There are several things to look at when running coreDNS in your kubernetes cluster
- Memory
- AutoPath
- Number of Replicas
- Autoscaler
- Other Plugins
- Prometheus metrics
- Separate Server blocks
Memory
CoreDNS recommended amount of memory for replicas is
MB required (default settings) = (Pods + Services) / 1000 + 54

Autopath
Autopath is a feature in Coredns that helps increase the response time for external queries
Normally a DNS query goes through
- ..svc.cluster.local
- .svc.cluster.local
- cluster.local
- Then the configured forward, usually host search path (/etc/resolv.conf
Trying "example.com.default.svc.cluster.local"
Trying "example.com.svc.cluster.local"
Trying "example.com.cluster.local"
Trying "example.com"
Trying "example.com"
;; ->>HEADER<<- opcode: QUERY, status: NOERROR, id: 55265
;; flags: qr rd ra; QUERY: 1, ANSWER: 1, AUTHORITY: 0, ADDITIONAL: 0
;; QUESTION SECTION:
;example.com. IN A
;; ANSWER SECTION:
example.com. 30 IN A 93.184.216.34
This requires more memory so the calculation now becomes
MB required (w/ autopath) = (Number of Pods + Services) / 250 + 56
Number of replicas
Defaults to 2 but enabling the Autoscaler should help with load issues.
Autoscaler
apiVersion: autoscaling/v1
kind: HorizontalPodAutoscaler
metadata:
name: coredns
namespace: default
spec:
maxReplicas: 20
minReplicas: 2
scaleTargetRef:
apiVersion: apps/v1
kind: Deployment
name: coredns
targetCPUUtilizationPercentage: 50
Node local cache
Beta in Kubernetes 1.15
NodeLocal DNSCache improves Cluster DNS performance by running a dns caching agent on cluster nodes as a DaemonSet. In today’s architecture, Pods in ClusterFirst DNS mode reach out to a kube-dns serviceIP for DNS queries. This is translated to a kube-dns/CoreDNS endpoint via iptables rules added by kube-proxy. With this new architecture, Pods will reach out to the dns caching agent running on the same node, thereby avoiding iptables DNAT rules and connection tracking. The local caching agent will query kube-dns service for cache misses of cluster hostnames(cluster.local suffix by default).
https://kubernetes.io/docs/tasks/administer-cluster/nodelocaldns/
Other Plugins
These will also help see what is going on inside CoreDNS
Error - Any errors encountered during the query processing will be printed to standard output.

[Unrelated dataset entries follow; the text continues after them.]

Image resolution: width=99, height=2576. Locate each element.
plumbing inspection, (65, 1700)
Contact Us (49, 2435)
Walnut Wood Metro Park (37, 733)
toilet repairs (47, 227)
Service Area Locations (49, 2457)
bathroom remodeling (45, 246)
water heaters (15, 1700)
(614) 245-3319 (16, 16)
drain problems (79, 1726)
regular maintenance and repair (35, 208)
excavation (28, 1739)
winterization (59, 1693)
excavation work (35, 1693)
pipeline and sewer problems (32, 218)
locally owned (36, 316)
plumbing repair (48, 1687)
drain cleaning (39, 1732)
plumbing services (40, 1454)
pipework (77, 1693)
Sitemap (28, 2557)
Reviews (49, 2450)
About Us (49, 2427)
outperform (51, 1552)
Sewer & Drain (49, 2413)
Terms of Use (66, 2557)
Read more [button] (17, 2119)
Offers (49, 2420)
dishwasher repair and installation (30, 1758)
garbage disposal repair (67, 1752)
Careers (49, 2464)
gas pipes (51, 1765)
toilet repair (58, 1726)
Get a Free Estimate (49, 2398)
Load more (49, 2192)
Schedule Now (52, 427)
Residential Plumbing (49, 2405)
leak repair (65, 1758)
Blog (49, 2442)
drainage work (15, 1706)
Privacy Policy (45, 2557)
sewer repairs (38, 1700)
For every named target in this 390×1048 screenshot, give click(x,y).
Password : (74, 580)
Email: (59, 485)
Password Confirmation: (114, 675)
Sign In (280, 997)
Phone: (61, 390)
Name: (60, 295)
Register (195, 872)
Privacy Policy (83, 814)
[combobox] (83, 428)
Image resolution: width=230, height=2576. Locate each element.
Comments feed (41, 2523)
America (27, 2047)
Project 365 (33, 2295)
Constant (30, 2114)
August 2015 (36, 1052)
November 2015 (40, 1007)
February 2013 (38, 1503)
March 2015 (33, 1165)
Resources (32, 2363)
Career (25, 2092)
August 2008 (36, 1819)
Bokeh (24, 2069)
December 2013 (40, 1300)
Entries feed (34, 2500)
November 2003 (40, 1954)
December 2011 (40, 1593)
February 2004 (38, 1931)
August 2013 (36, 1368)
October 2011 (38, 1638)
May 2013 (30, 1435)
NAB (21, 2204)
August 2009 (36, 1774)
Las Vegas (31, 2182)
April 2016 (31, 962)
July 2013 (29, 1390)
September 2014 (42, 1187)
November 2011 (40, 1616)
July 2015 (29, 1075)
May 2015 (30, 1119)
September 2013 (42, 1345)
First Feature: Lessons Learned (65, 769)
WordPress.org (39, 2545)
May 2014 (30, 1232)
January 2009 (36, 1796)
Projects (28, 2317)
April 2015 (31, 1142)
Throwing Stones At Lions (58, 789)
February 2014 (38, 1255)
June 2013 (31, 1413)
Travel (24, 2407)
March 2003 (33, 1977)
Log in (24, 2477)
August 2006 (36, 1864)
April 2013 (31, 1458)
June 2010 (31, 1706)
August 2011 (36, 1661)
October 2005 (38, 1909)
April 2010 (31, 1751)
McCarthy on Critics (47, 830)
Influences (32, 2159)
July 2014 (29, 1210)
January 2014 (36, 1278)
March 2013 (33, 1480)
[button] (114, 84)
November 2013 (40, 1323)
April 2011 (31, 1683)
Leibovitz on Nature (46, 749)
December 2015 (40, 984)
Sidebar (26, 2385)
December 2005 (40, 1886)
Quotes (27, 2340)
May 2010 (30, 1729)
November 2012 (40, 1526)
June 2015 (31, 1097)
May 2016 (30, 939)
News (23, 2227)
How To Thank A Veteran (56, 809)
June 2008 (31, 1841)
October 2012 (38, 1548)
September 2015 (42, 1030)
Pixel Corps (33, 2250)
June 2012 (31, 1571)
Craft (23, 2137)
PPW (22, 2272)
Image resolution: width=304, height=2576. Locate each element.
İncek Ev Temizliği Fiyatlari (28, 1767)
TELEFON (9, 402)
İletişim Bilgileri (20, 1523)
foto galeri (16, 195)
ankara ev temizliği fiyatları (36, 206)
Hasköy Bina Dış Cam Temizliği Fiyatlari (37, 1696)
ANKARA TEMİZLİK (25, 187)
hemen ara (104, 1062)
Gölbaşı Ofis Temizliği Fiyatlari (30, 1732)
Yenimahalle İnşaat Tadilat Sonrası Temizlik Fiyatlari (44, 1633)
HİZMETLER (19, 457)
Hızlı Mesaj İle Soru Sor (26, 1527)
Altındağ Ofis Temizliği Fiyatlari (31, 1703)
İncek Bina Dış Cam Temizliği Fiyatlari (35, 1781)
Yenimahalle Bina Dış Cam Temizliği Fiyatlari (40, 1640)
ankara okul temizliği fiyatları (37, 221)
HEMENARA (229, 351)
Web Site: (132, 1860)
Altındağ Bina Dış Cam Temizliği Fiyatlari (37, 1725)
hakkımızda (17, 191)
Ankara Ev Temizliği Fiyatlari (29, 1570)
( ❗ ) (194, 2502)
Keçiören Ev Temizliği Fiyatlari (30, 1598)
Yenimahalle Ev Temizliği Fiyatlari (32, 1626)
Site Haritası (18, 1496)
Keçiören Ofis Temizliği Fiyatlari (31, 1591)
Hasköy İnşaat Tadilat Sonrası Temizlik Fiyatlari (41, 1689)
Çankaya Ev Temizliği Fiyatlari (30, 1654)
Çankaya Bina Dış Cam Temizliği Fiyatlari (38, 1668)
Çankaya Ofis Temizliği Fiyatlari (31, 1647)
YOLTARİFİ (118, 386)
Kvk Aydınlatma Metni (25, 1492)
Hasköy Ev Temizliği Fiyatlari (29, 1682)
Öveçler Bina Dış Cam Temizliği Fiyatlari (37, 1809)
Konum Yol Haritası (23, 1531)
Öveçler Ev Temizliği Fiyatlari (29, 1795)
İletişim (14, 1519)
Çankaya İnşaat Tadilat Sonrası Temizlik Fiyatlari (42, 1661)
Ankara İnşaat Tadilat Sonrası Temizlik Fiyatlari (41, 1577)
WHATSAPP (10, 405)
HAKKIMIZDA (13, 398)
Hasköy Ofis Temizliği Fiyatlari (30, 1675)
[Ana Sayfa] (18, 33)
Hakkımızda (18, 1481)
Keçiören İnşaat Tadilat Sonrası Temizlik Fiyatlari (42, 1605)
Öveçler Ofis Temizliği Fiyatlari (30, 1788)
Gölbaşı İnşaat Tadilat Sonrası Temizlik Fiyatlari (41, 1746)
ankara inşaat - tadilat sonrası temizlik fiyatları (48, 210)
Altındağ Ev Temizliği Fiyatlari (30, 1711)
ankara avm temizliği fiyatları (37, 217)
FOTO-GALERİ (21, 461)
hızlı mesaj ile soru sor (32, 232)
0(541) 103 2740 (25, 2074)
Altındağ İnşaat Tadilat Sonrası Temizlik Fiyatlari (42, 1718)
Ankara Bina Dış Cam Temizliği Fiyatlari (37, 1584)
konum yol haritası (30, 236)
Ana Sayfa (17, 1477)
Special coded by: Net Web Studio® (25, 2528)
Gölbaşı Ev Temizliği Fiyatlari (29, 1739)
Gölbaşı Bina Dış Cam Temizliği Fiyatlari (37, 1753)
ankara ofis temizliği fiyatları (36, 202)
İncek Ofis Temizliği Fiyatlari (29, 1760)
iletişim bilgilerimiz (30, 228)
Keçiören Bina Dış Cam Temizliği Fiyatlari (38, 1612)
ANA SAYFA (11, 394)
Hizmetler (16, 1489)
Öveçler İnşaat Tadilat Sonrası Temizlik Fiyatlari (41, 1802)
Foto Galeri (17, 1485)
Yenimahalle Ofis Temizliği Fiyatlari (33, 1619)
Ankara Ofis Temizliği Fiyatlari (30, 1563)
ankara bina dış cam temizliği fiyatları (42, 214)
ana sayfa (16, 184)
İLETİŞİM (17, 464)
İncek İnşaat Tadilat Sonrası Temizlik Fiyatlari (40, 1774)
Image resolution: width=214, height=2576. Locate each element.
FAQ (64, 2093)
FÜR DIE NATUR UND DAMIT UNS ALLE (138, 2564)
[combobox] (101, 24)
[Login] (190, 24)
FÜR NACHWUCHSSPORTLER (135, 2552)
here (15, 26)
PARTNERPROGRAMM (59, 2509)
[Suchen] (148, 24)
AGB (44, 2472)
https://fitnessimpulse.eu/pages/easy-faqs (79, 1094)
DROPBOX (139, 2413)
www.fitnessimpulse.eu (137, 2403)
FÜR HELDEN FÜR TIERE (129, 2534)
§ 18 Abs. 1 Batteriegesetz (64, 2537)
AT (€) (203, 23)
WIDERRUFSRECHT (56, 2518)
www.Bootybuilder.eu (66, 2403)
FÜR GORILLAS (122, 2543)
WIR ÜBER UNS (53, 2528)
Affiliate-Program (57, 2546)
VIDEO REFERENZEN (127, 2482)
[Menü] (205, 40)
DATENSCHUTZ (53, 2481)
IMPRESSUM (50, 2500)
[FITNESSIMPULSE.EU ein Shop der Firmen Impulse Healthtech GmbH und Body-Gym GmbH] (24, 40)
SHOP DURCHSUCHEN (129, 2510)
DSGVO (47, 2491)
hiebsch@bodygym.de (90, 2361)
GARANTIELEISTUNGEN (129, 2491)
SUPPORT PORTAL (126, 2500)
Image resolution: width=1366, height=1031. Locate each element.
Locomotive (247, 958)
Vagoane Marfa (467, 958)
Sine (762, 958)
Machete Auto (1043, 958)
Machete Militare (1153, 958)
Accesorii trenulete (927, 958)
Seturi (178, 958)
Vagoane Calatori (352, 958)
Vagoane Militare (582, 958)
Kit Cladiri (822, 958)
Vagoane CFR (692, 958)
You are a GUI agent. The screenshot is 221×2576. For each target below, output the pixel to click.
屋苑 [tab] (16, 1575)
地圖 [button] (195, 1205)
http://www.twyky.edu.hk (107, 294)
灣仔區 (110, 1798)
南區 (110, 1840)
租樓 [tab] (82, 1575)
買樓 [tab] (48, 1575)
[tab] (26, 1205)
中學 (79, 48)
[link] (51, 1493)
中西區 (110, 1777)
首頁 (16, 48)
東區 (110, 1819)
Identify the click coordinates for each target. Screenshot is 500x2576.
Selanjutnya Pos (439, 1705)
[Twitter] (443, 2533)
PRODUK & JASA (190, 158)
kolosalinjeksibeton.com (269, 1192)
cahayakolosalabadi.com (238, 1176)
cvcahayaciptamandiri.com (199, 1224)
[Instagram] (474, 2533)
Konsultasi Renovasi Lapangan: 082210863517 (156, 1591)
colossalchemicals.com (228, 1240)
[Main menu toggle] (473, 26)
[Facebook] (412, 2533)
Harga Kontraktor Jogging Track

Trace - enable OpenTracing of how a request flows through CoreDNS
Log - query logging
health - CoreDNS is up and running this returns a 200 OK HTTP status code
ready - By enabling ready an HTTP endpoint on port 8181 will return 200 OK when all plugins that are able to signal readiness have done so.
Ready and Health should be used in the deployment
livenessProbe:
httpGet:
path: /health
port: 8080
scheme: HTTP
initialDelaySeconds: 60
timeoutSeconds: 5
successThreshold: 1
failureThreshold: 5
readinessProbe:
httpGet:
path: /ready
port: 8181
scheme: HTTP
Prometheus Metrics
Prometheus Plugin
coredns_health_request_duration_seconds{} - duration to process a HTTP query to the local /health endpoint. As this a local operation, it should be fast. A (large) increase in this duration indicates the CoreDNS process is having trouble keeping up with its query load.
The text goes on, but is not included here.